The problem:
Would you reproduce the whole listing exactly, dropping any pictures it holds?

Dataset records:
────────

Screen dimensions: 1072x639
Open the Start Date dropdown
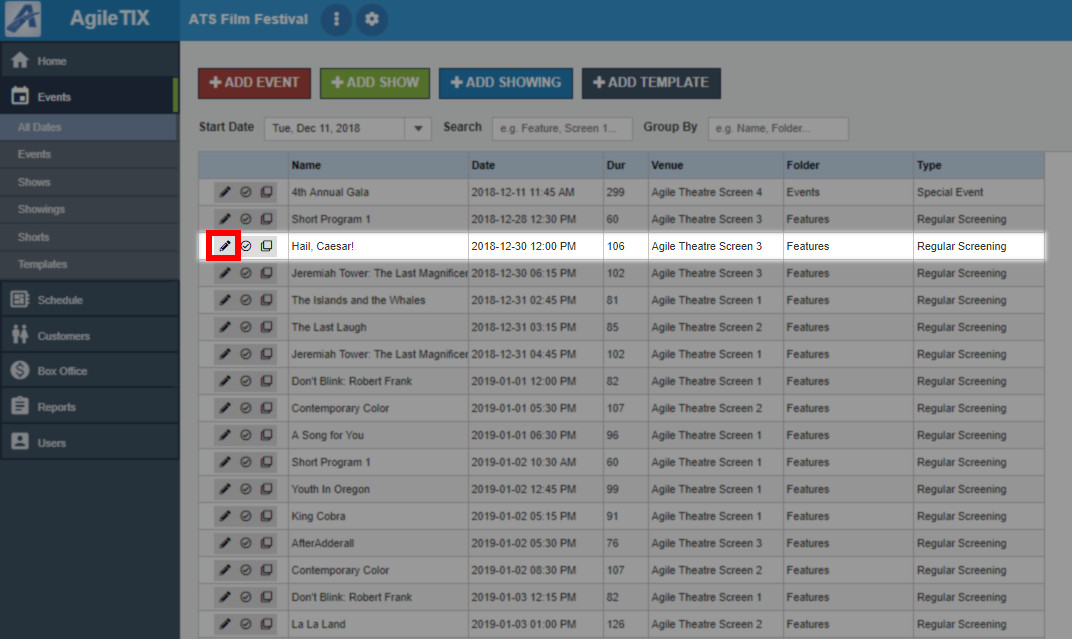point(418,127)
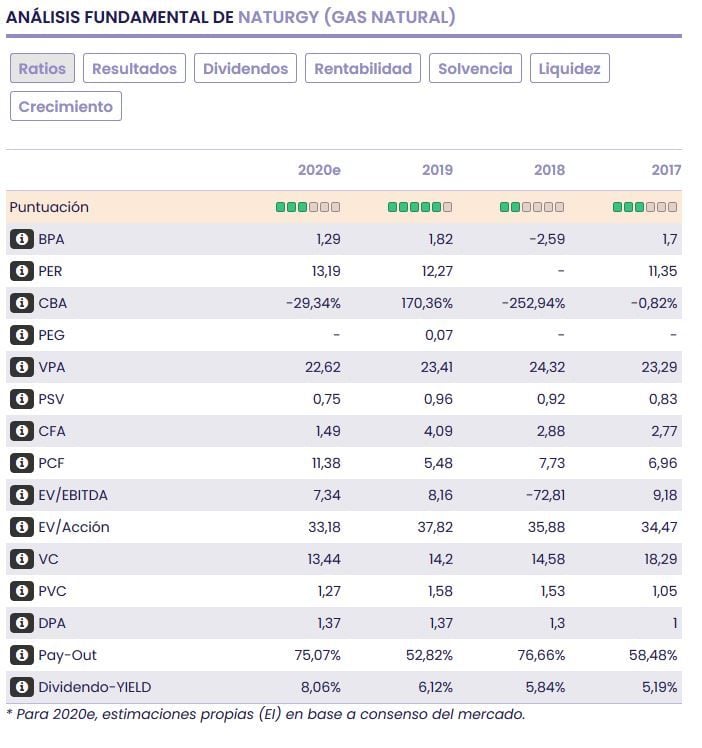This screenshot has height=748, width=702.
Task: Click the info icon beside PER
Action: click(x=21, y=271)
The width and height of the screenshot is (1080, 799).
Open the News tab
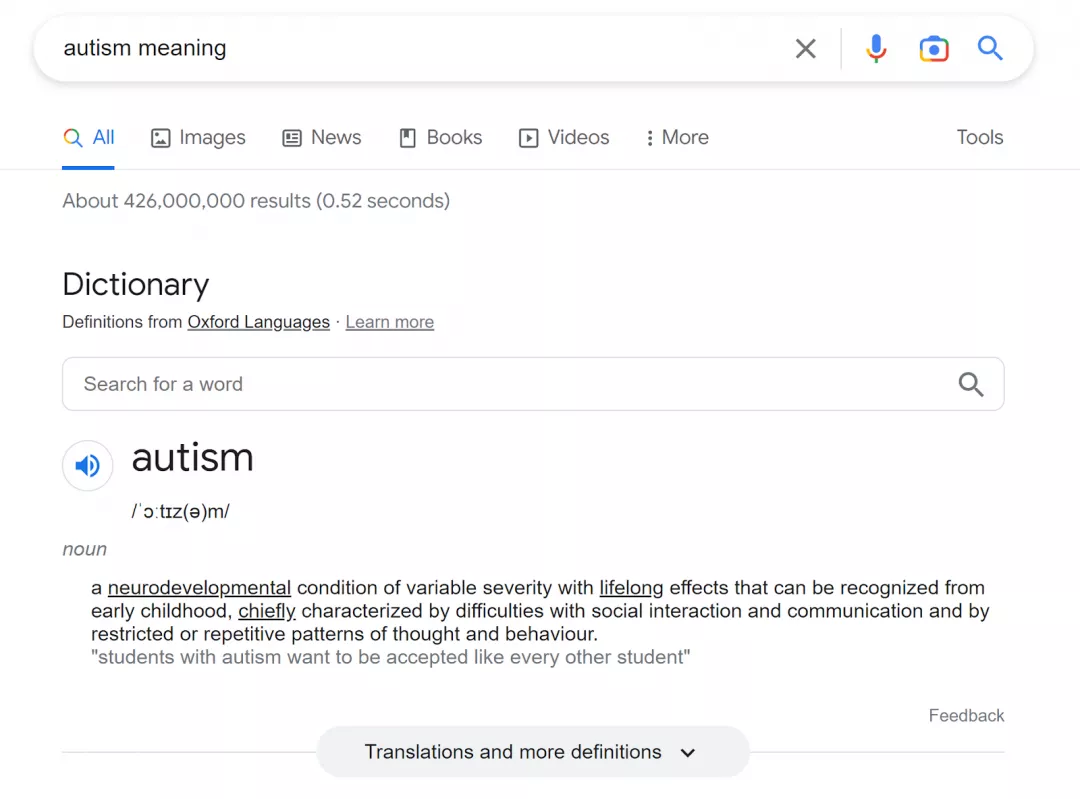[322, 138]
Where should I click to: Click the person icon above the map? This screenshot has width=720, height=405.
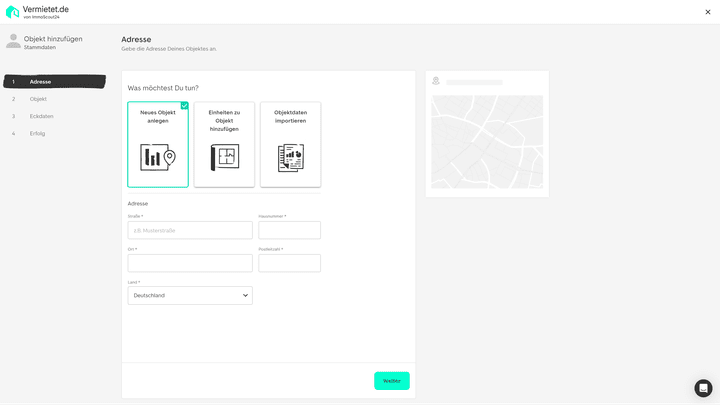(436, 81)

────────

Task result:
Screen dimensions: 1072x639
Open the Start Date dropdown
point(418,127)
This screenshot has height=748, width=702.
Task: Click the info icon beside PER
Action: click(x=21, y=271)
The width and height of the screenshot is (1080, 799).
Open the News tab
[322, 138]
Where should I click to: Click the person icon above the map? This screenshot has width=720, height=405.
(436, 81)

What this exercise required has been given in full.